Dataset entries:
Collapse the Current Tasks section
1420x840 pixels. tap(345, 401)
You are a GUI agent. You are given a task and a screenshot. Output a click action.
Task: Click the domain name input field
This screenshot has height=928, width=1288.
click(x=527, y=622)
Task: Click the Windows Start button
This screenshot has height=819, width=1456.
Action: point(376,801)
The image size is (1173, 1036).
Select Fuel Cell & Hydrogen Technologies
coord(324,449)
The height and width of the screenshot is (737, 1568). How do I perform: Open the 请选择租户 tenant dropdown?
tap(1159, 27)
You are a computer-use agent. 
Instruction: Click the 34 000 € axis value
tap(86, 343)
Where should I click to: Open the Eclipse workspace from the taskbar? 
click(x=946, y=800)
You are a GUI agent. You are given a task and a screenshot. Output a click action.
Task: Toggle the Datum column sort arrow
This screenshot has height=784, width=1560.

Requirement =>
Begin at the line containing "Select Fuel Cell & Hydrogen Technologies" and reproduce every line through the last one in the records above, exactly.

Result =>
Select Fuel Cell & Hydrogen Technologies
coord(324,449)
The height and width of the screenshot is (737, 1568). How do I perform: Open the 请选择租户 tenant dropdown?
tap(1159, 27)
You are a computer-use agent. 
Instruction: Click the 34 000 € axis value
tap(86, 343)
Where should I click to: Open the Eclipse workspace from the taskbar? 
click(x=946, y=800)
You are a GUI agent. You are given a task and a screenshot. Output a click action.
Task: Toggle the Datum column sort arrow
This screenshot has height=784, width=1560.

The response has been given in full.